● **Record set**
--- START ---

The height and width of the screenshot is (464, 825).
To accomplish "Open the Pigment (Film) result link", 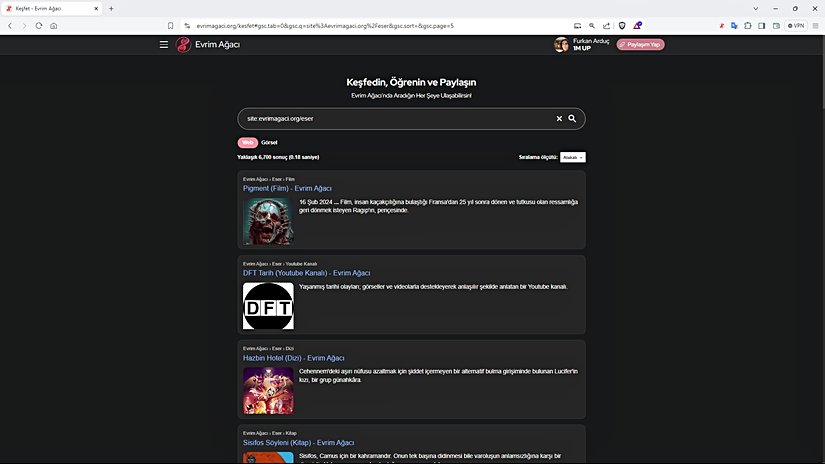I will (287, 188).
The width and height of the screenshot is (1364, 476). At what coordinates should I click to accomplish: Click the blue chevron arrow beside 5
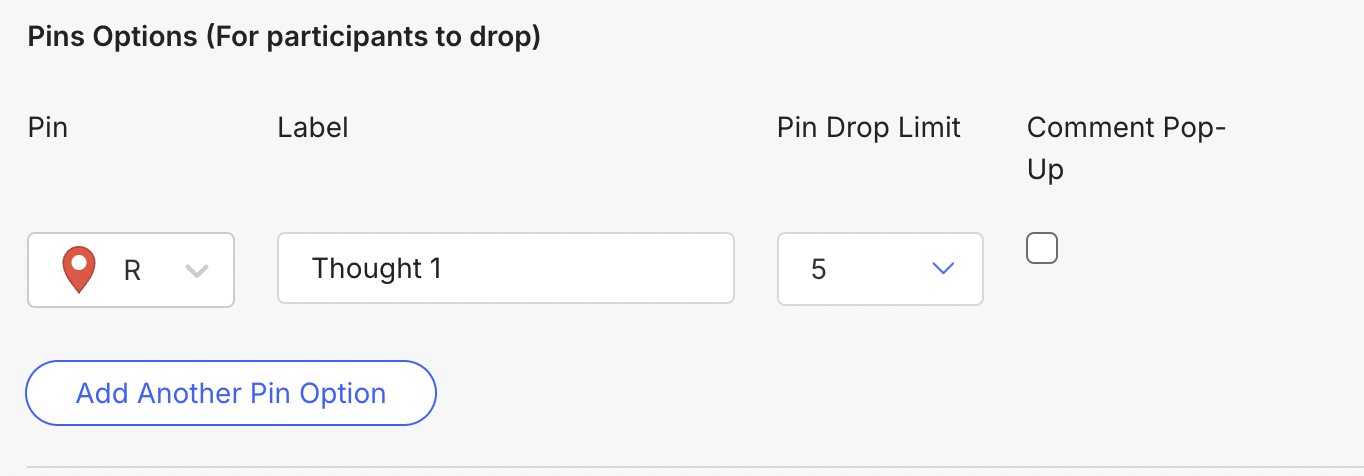[943, 269]
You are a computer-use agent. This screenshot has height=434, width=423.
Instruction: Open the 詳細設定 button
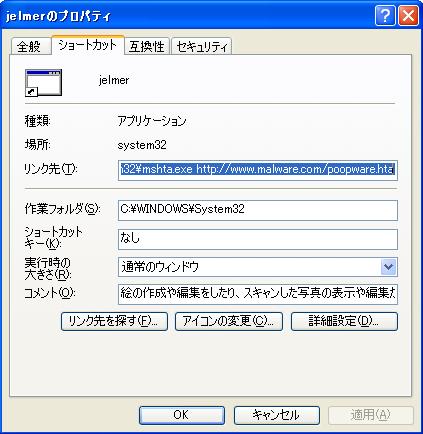pyautogui.click(x=344, y=321)
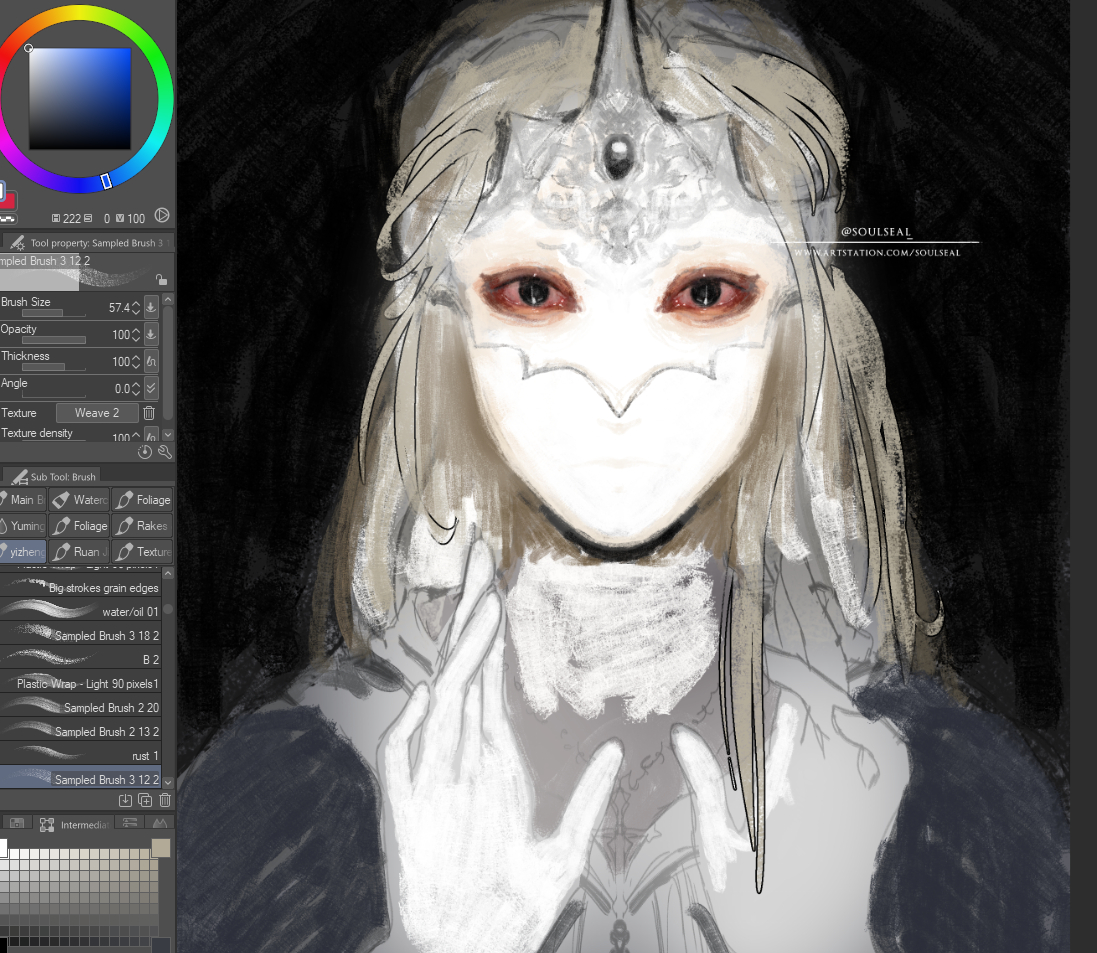Delete the Weave 2 texture with trash icon
This screenshot has width=1097, height=953.
pyautogui.click(x=149, y=413)
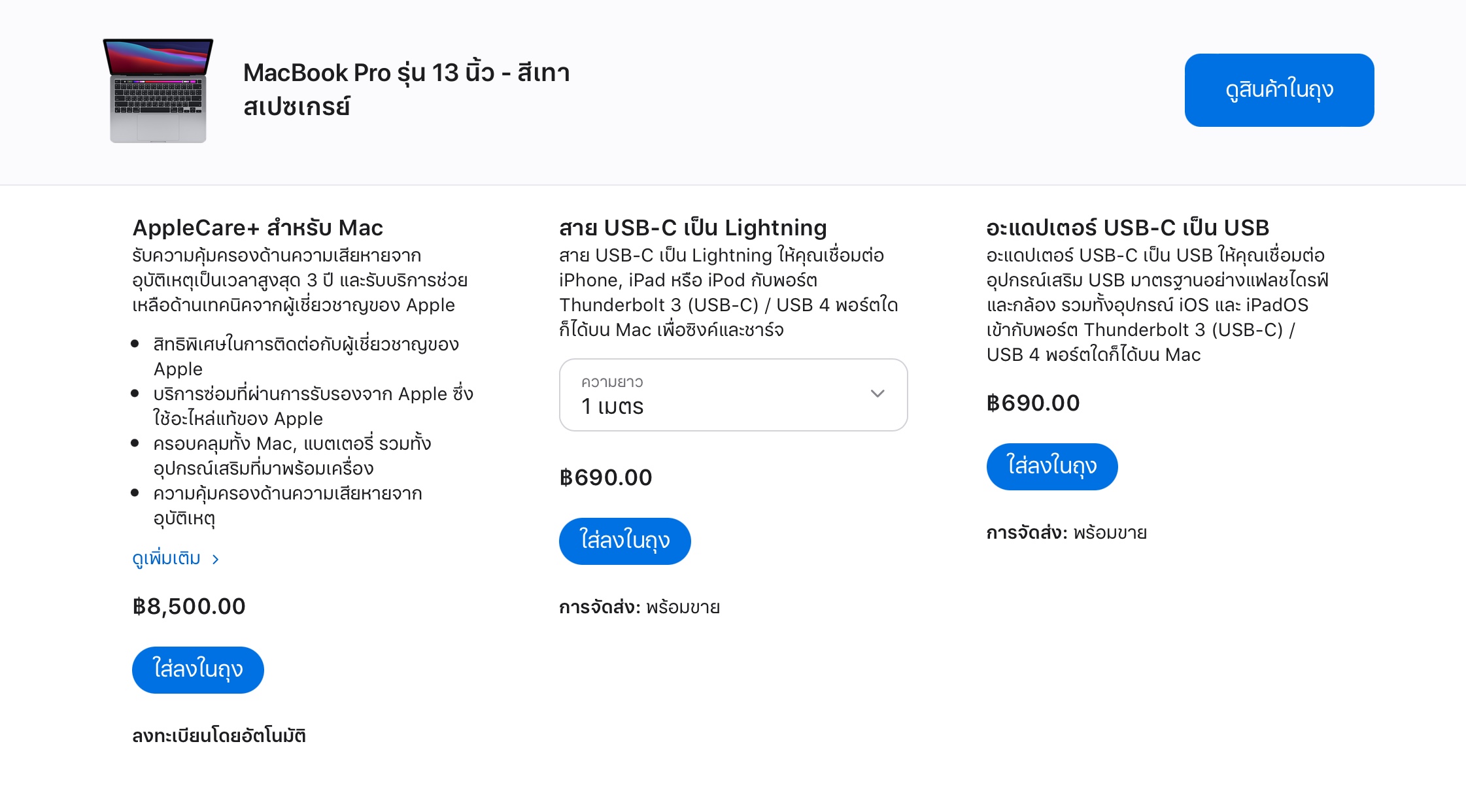Add the USB-C to Lightning cable to bag
Screen dimensions: 1466x812
pos(624,541)
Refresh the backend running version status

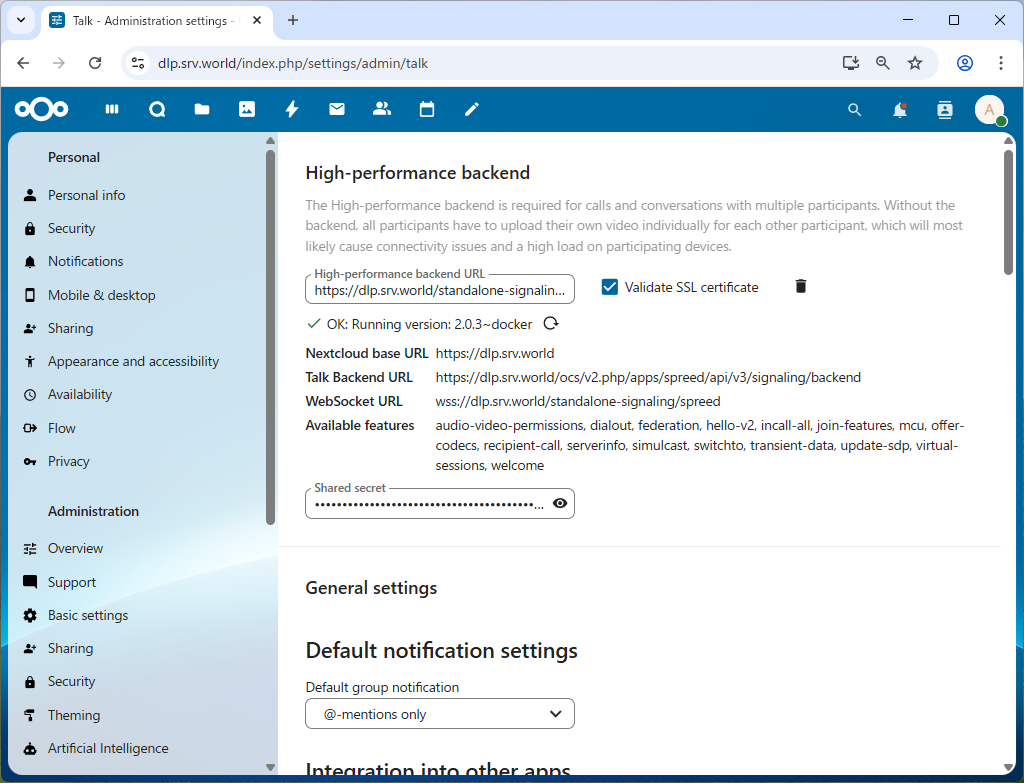(x=551, y=324)
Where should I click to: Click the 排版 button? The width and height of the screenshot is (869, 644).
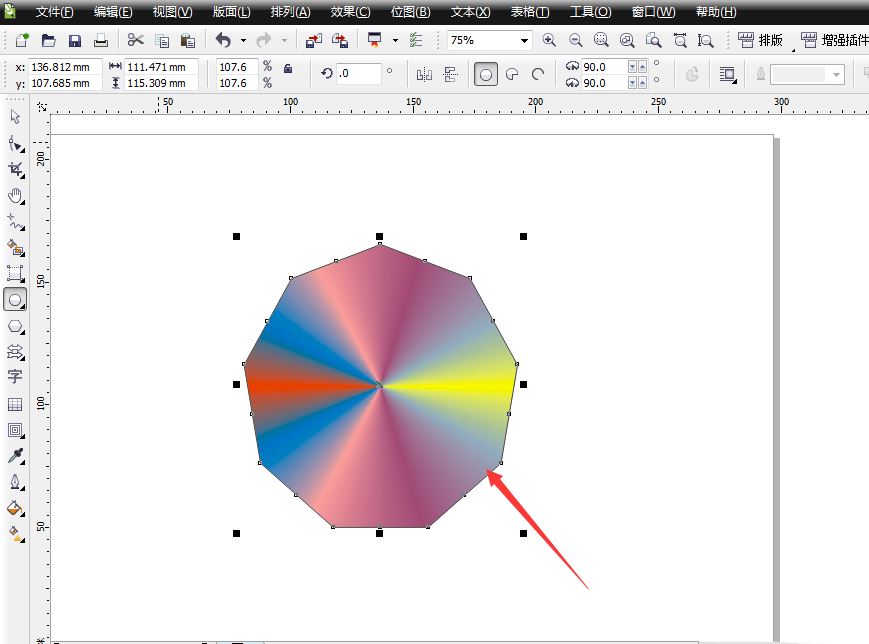pos(763,41)
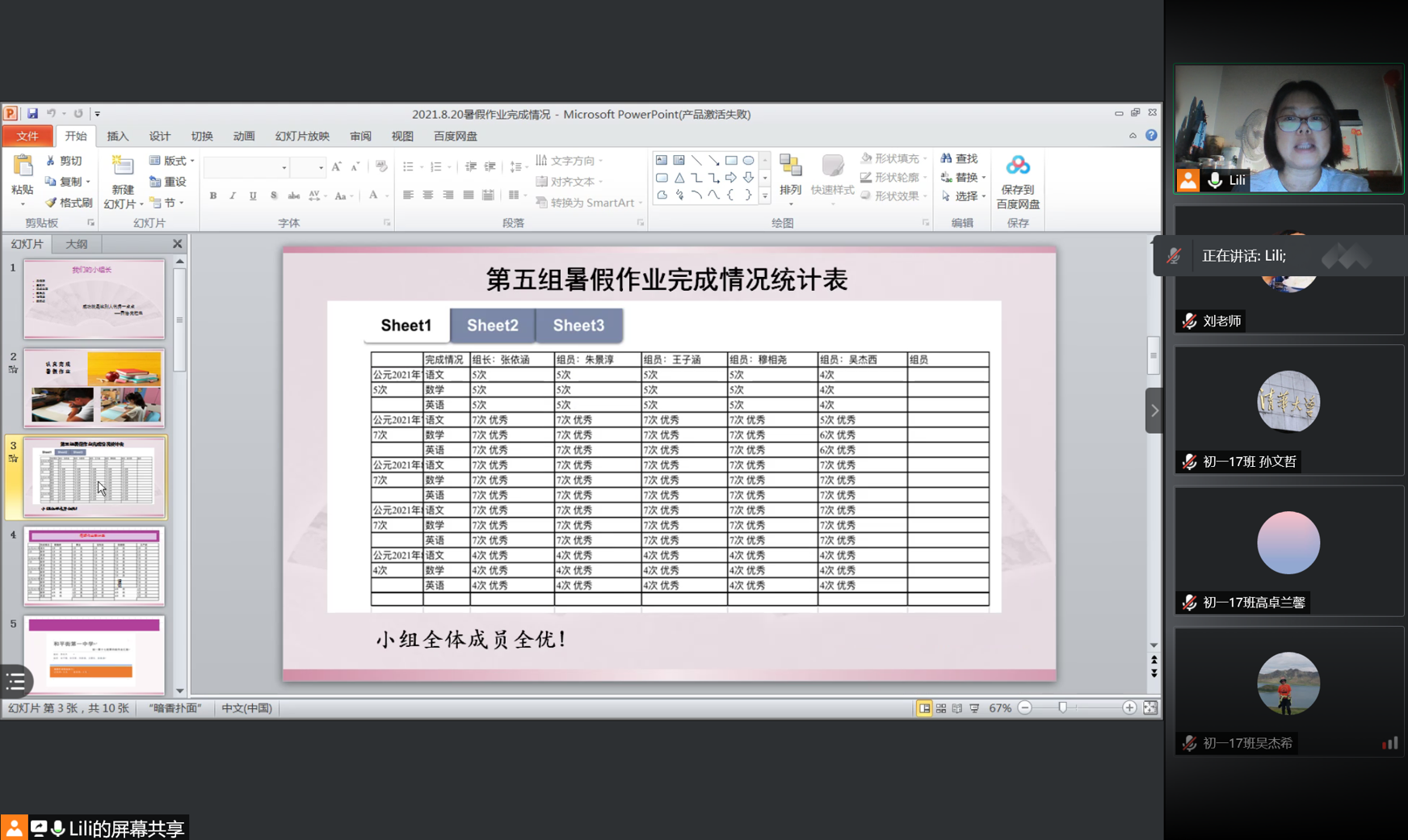Click the New Slide icon
1408x840 pixels.
(123, 166)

--- END ---

● **Requirement**
At the line containing "Refresh the backend running version status", start reproducing exactly, and stop after the last line of the listing; include both ends, and leave the pictures out.

● **Answer**
Refresh the backend running version status

(x=551, y=324)
Where should I click to: Click the 排版 button? The width and height of the screenshot is (869, 644).
pos(763,41)
Click the New Slide icon
1408x840 pixels.
(123, 166)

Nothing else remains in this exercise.